◆ Direction
Reproduce the rows below verbatim, beginning with the line that contains "Click the Table View grid icon" and continuing through the line that contains "Click the 'Сброс'", with both of those lines included. Give only these rows.

######

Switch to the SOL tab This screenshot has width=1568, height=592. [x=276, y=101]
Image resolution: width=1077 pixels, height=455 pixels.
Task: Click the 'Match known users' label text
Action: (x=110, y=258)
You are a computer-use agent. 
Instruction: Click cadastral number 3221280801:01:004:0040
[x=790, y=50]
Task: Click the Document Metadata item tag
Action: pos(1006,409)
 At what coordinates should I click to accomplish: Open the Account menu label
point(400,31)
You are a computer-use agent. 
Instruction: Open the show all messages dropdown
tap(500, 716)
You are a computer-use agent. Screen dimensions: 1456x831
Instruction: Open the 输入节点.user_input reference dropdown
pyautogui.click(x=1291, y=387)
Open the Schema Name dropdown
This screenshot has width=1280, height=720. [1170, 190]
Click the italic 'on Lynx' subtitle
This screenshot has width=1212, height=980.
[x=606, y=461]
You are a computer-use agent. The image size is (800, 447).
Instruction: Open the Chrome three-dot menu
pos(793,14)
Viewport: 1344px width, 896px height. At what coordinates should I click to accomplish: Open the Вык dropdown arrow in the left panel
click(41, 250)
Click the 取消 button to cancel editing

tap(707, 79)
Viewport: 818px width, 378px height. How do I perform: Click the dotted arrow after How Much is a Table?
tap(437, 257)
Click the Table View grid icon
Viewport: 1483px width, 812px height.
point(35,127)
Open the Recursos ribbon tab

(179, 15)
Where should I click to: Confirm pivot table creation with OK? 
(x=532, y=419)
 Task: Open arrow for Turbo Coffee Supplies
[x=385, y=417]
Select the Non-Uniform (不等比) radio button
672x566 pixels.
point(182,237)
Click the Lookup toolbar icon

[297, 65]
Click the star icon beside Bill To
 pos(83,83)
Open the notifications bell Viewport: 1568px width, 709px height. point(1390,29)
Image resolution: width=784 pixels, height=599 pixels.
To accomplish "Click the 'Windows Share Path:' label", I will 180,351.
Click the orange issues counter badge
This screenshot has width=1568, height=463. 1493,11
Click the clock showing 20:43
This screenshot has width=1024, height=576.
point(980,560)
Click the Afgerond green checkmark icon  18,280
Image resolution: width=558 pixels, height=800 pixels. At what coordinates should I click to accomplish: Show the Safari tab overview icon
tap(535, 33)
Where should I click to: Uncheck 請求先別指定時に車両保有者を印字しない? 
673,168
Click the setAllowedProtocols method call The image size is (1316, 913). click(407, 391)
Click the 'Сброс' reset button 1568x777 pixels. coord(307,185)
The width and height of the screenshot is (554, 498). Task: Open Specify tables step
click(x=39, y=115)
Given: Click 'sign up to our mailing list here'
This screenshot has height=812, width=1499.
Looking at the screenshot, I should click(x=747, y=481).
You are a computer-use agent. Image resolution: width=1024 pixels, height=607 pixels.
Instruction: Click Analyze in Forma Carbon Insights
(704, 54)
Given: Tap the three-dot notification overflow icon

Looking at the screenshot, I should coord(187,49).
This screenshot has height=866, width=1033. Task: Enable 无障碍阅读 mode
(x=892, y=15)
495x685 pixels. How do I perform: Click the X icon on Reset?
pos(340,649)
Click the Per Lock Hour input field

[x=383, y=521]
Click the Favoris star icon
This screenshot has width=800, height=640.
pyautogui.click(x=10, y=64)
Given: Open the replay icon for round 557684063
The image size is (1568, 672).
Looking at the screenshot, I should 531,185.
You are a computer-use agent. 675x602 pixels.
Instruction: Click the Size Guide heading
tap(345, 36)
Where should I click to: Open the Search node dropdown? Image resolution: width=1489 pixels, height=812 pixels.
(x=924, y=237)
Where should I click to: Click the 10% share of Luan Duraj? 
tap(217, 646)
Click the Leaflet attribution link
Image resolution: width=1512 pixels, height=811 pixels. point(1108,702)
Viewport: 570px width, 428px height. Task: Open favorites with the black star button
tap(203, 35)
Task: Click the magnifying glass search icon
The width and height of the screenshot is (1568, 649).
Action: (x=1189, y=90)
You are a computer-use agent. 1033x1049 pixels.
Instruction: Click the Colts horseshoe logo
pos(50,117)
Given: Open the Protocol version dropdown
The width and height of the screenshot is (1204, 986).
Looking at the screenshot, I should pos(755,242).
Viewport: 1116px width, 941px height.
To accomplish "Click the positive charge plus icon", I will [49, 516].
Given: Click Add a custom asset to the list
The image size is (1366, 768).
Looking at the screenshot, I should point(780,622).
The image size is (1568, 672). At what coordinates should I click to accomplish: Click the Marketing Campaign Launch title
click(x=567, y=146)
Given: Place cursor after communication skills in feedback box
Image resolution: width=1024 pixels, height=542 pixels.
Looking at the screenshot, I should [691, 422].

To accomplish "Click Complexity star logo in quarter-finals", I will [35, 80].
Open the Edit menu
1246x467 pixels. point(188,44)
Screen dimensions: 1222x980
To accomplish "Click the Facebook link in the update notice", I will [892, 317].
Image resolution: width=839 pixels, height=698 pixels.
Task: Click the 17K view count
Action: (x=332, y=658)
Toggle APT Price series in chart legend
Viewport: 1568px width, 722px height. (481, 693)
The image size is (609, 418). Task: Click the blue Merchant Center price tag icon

######

◆ Exercise result
Click the Table View grid icon
Viewport: 1483px width, 812px height.
point(35,127)
Open the Recursos ribbon tab

(179, 15)
Where should I click to: Confirm pivot table creation with OK? 
(x=532, y=419)
 Task: Open arrow for Turbo Coffee Supplies
[x=385, y=417]
Select the Non-Uniform (不等比) radio button
672x566 pixels.
point(182,237)
Click the Lookup toolbar icon

[297, 65]
Click the star icon beside Bill To
 pos(83,83)
Open the notifications bell Viewport: 1568px width, 709px height. point(1390,29)
Image resolution: width=784 pixels, height=599 pixels.
To accomplish "Click the 'Windows Share Path:' label", I will 180,351.
Click the orange issues counter badge
This screenshot has width=1568, height=463. 1493,11
Click the clock showing 20:43
This screenshot has width=1024, height=576.
point(980,560)
Click the Afgerond green checkmark icon  18,280
Image resolution: width=558 pixels, height=800 pixels. At what coordinates should I click to accomplish: Show the Safari tab overview icon
tap(535, 33)
Where should I click to: Uncheck 請求先別指定時に車両保有者を印字しない? 
673,168
Click the setAllowedProtocols method call The image size is (1316, 913). click(407, 391)
Click the 'Сброс' reset button 1568x777 pixels. coord(307,185)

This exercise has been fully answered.